**GOAL OF THE EXERCISE**
A single number is required: the count of lines in the entries below that include the word "agent".

**Stored items**
◆ ◆ ◆ ◆
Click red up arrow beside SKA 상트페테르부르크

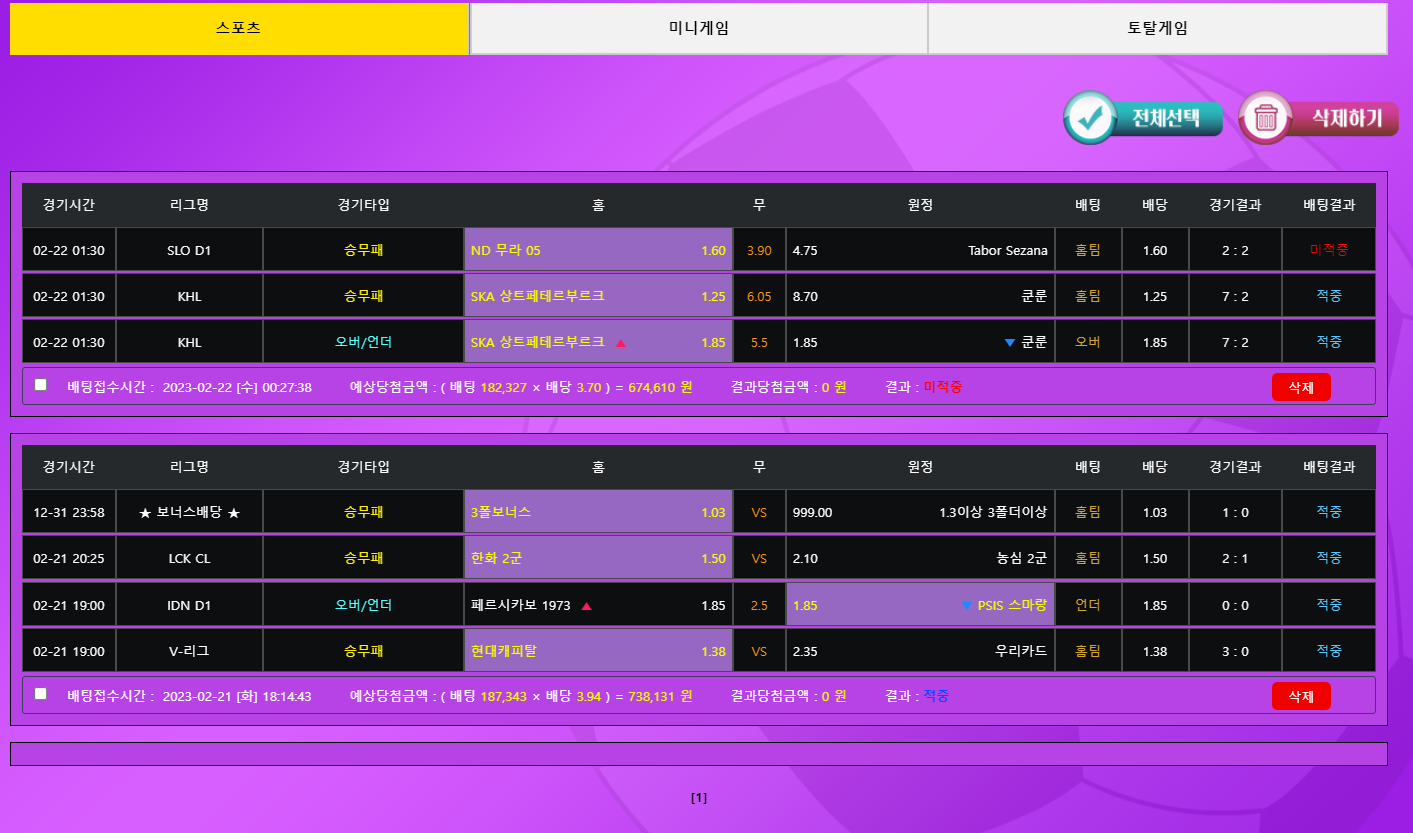tap(620, 343)
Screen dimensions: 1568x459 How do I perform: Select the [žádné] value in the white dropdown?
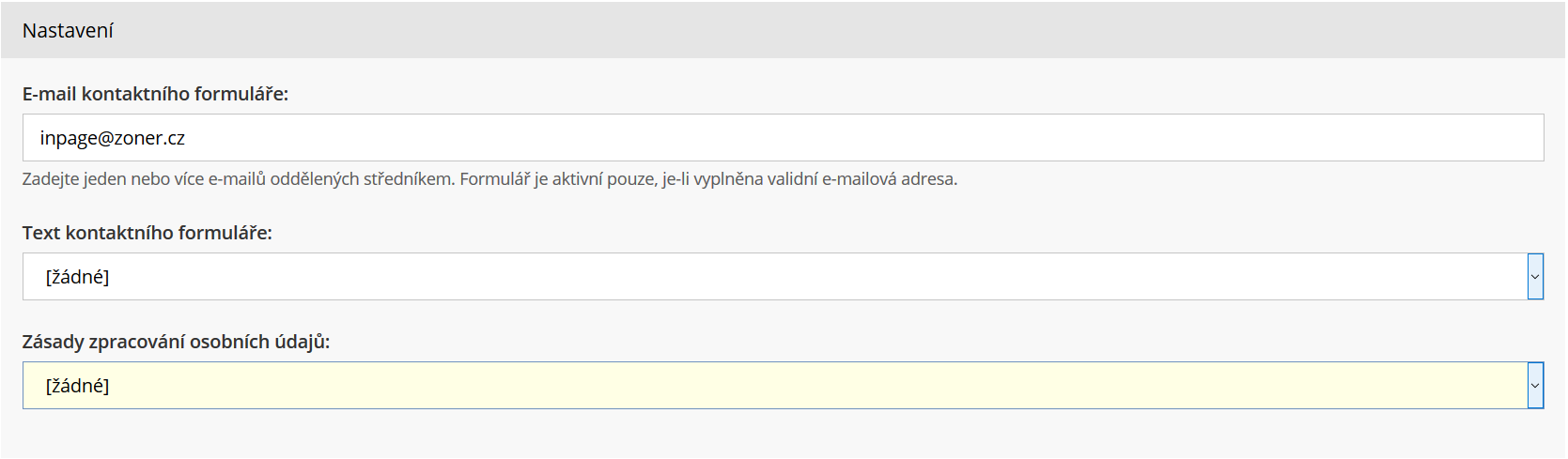(x=77, y=277)
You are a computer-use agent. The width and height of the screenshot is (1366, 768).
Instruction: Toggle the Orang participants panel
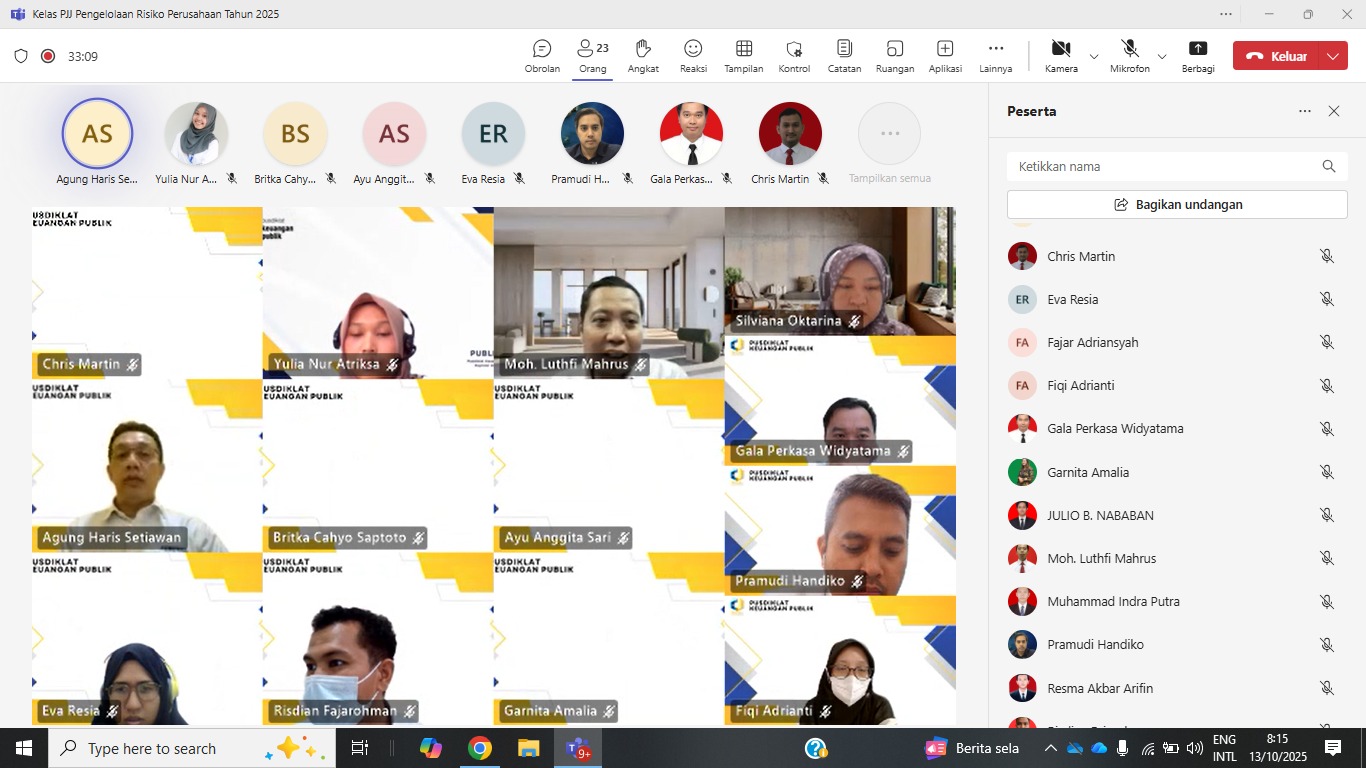click(592, 56)
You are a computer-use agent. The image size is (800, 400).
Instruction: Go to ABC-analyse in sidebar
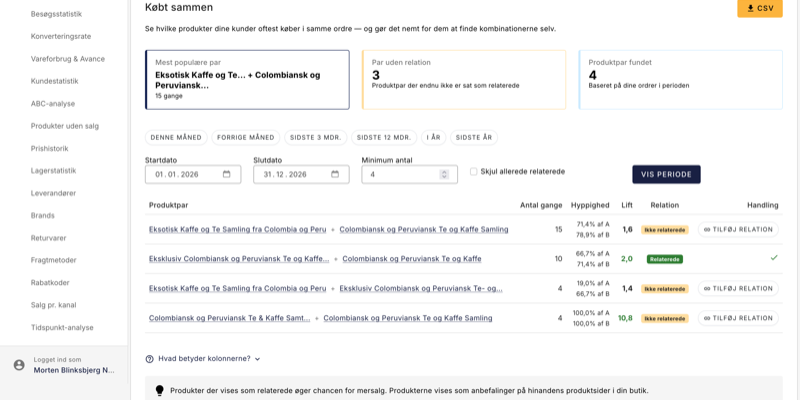(x=53, y=103)
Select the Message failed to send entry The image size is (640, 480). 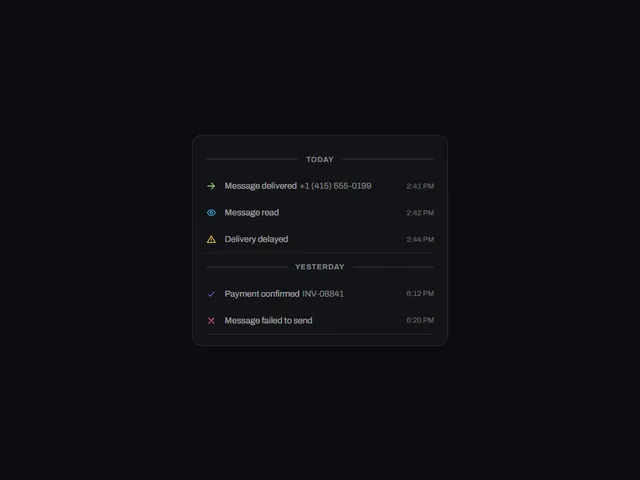tap(320, 321)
◆ ◆ ◆ ◆
**ANSWER TO THIS PROBLEM**
2